● ACTIVITY 1: From the Microship status report, list every effort that the sentence beginning "This has been the holy grail" says drove the team.
● ACTIVITY 2: Resume the Microship status report right after its final sentence, "But she works."

● PASSAGE:
^^^^^^^^^^^^^^^^

This posting to the huge Nomadness mailing list was a pivotal one… it was the first reality check of the Microship with deployable landing gear. The event was described in the local paper a few weeks later, but the text below tells the story in much more satisfying geek detail, and the entire decade-long project narrative has a page of its own…  

Microship Status Report #131
by Steven K. Roberts
Camano Island
September 22, 1999

“Re: procrastination… it’s good.
It guarantees you have something to do tomorrow.”

It’s been 3 months since my last missive to you folks… it’s not that I didn’t have anything to say, I just couldn’t bear the thought of yet another issue bemoaning the complexities of work in progress without some FUN thrown in. That is, after all, the bottom line.

And so, I’m delighted to report that yesterday… after weeks of missed deadlines including the Sea Kayak Symposium last weekend, after 3 days of false starts terminated on the gravel driveway with landing gear failures, I finally strapped on a harness and hauled the Microship a mile down the road and launched her gingerly into Saratoga Passage. This has been the holy grail of the Microship project for almost a year, driving us through crazed all-nighters and epic machining projects, months of hydraulics hacking, reams of arcane calculations, and the interfacing of components designed for half-ton shock loads with the delicate skins of a canoe.

But she works.

^^^^^^^^^^^^^^^^

● DATASET:
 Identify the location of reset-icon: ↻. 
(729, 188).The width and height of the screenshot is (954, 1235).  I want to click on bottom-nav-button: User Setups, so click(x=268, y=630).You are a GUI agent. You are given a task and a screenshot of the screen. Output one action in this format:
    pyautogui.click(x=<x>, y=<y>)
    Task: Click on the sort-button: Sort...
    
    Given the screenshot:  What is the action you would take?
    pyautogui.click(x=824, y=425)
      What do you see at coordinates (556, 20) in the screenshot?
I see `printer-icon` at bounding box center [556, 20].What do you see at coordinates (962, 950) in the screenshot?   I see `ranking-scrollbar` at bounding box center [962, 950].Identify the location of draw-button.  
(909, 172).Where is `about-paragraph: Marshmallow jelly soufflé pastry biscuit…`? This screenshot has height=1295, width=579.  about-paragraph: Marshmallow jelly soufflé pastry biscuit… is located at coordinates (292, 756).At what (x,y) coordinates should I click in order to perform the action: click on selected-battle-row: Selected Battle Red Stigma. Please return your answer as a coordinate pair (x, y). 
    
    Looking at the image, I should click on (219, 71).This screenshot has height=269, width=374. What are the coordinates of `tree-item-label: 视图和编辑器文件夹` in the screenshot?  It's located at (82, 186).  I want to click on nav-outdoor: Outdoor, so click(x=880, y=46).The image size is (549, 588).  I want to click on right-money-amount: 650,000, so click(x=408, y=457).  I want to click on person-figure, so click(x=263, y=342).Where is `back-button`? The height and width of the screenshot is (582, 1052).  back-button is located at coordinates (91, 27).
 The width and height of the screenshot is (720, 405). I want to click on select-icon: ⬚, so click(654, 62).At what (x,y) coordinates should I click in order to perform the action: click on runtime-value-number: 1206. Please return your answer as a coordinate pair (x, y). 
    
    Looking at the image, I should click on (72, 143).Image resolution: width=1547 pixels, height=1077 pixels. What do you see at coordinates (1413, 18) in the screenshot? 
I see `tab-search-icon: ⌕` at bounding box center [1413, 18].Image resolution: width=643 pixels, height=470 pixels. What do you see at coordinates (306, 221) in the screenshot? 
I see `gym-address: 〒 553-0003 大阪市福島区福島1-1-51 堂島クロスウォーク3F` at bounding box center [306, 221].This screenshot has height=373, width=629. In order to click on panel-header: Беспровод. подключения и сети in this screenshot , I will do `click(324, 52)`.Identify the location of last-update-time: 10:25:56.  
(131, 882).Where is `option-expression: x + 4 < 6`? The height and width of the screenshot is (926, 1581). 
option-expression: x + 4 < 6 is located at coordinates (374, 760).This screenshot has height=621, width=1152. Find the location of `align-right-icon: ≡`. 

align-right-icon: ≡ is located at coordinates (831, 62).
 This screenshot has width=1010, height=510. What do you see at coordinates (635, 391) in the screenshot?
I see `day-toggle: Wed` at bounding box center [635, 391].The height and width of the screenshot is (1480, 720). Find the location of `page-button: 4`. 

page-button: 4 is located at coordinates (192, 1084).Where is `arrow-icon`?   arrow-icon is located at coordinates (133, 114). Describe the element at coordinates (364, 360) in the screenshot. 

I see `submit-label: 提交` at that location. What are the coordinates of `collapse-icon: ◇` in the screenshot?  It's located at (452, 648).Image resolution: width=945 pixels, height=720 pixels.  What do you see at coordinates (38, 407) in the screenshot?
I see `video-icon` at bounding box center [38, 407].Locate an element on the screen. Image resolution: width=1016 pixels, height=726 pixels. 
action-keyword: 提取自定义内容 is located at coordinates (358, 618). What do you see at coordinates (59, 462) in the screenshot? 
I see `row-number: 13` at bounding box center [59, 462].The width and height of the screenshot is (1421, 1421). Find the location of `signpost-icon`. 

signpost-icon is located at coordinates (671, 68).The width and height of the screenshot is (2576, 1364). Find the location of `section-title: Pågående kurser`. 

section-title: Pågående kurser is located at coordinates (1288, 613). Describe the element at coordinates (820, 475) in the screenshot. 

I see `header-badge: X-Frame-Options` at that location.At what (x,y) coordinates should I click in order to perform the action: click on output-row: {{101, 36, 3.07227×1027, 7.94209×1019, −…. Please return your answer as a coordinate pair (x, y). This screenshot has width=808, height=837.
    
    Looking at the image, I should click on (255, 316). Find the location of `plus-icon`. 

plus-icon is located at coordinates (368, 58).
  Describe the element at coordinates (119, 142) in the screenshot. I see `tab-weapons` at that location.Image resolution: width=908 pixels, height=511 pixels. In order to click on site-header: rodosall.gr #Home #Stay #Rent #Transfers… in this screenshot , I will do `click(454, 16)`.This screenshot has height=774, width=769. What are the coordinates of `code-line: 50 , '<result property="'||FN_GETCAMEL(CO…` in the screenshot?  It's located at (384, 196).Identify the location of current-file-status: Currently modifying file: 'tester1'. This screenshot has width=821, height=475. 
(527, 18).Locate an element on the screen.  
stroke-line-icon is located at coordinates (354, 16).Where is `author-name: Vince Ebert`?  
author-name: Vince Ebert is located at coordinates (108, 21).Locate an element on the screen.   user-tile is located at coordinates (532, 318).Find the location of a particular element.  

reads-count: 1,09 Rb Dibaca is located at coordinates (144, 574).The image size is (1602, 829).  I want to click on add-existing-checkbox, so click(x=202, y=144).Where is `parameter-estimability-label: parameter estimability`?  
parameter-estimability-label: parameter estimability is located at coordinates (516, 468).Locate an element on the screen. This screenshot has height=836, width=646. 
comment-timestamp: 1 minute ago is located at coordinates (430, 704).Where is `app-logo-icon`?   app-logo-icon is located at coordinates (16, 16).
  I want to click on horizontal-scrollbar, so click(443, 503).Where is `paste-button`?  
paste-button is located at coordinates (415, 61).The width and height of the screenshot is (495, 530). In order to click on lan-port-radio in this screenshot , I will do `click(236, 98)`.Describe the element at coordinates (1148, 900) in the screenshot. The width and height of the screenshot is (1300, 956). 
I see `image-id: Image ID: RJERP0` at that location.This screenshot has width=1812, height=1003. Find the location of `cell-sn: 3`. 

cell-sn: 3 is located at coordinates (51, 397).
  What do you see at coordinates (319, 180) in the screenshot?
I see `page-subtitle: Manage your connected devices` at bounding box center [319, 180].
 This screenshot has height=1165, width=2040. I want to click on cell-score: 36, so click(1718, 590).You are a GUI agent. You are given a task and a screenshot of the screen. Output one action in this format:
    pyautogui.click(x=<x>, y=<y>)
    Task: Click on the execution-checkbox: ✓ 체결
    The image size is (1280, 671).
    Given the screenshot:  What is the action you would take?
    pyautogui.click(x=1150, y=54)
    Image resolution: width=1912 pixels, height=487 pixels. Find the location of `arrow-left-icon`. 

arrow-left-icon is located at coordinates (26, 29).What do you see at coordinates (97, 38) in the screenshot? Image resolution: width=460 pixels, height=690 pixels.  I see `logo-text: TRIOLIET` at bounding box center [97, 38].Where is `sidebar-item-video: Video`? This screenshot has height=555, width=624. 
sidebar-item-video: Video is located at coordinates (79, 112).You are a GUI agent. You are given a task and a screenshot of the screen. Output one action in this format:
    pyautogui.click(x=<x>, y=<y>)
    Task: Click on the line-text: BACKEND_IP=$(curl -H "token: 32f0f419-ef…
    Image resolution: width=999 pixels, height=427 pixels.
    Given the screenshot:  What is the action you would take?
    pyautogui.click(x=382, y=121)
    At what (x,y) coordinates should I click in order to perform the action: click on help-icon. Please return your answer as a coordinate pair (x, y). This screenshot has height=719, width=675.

^^^^^^^^^^^^^^^^

● ANSWER 1:
- Crazed all-nighters
- Epic machining projects
- Months of hydraulics hacking
- Reams of arcane calculations
- The interfacing of components designed for half-ton shock loads with the delicate skins of a canoe

● ANSWER 2:
I gotta tellya, it was beautiful: ambling downhill with a folded 20-foot trimaran in tow to the bemused expressions of passing drivers, rolling ‘er into the water with nary a trailer or tow vehicle in sight, pulling levers to retract the landing gear, deploying the hydraulic rudder and pedal drive unit, and zipping off across calm waters at about 4 knots on pizza power. Later, when a zephyr at last rippled the surface, I pulled a couple of lines to unfurl and outhaul the sail, popped the daggerboard down, retracted the drive unit, and I was sailing — a turnkey operation. I won’t talk about what it felt like to haul the monstrous machine UP the killer hills between the launch and the lab… surely it’s just a matter of getting in shape <creak>.

This comes not a moment too soon — next week is a jaunt to Lisa’s old stomping grounds across the Pond before I switch full-time to console fabrication and systems design with an eye toward the Perl Whirl launch in the Inside Passage next June. Between now and Sunday, I need to spend some Time On Water… a quick Puget Sound loop that’s a miniature of the Previews of Coming Attractions tour I’ve been planning.

Damn, what a mad epoch we’ve been going through. All publishing and domestic projects were pushed aside to make room for mission-critical fabrication jobs: finishing the myriad landing gear parts, hydraulic rudder controls, pedal drive deployment scheme, bedding and bonding deck fixtures, hydration system, dodger fixtures, windshield, temporary power distribution and GPS/VHF mounts, and enough other essentials to make this wee boatlet feel like a full-scale yacht (at least until she’s put into scale by her first big seas). And ya know what I’ve learned?

The Roberts Law of Creeping TO-DO List Complexity:  The time required to complete a task is inversely proportional to the number of words required to express it.

-Steven K. Roberts

We’ve spent weeks working on components so minor in the grand vision of things that they disappear into single TO-DO list line items or (in many cases) never made it onto a list at all. It’s reminiscent of programming: as you wend your way from a notion of what you want the machine to do to a precise definition of how it should go about it, minor tasks labeled TBDWL (To Be Dealt With Later) and ATAMO (And Then A Miracle Occurs) suddenly seize center stage and are revealed in the full glory of their unanticipated complexity. And that’s where you spend your time.

All this will doubtless be remembered as a vague nightmare someday; for now, I’m happy to report that this crazy canoe is off the epoxy-encrusted workstand and poised to take on a life of her own.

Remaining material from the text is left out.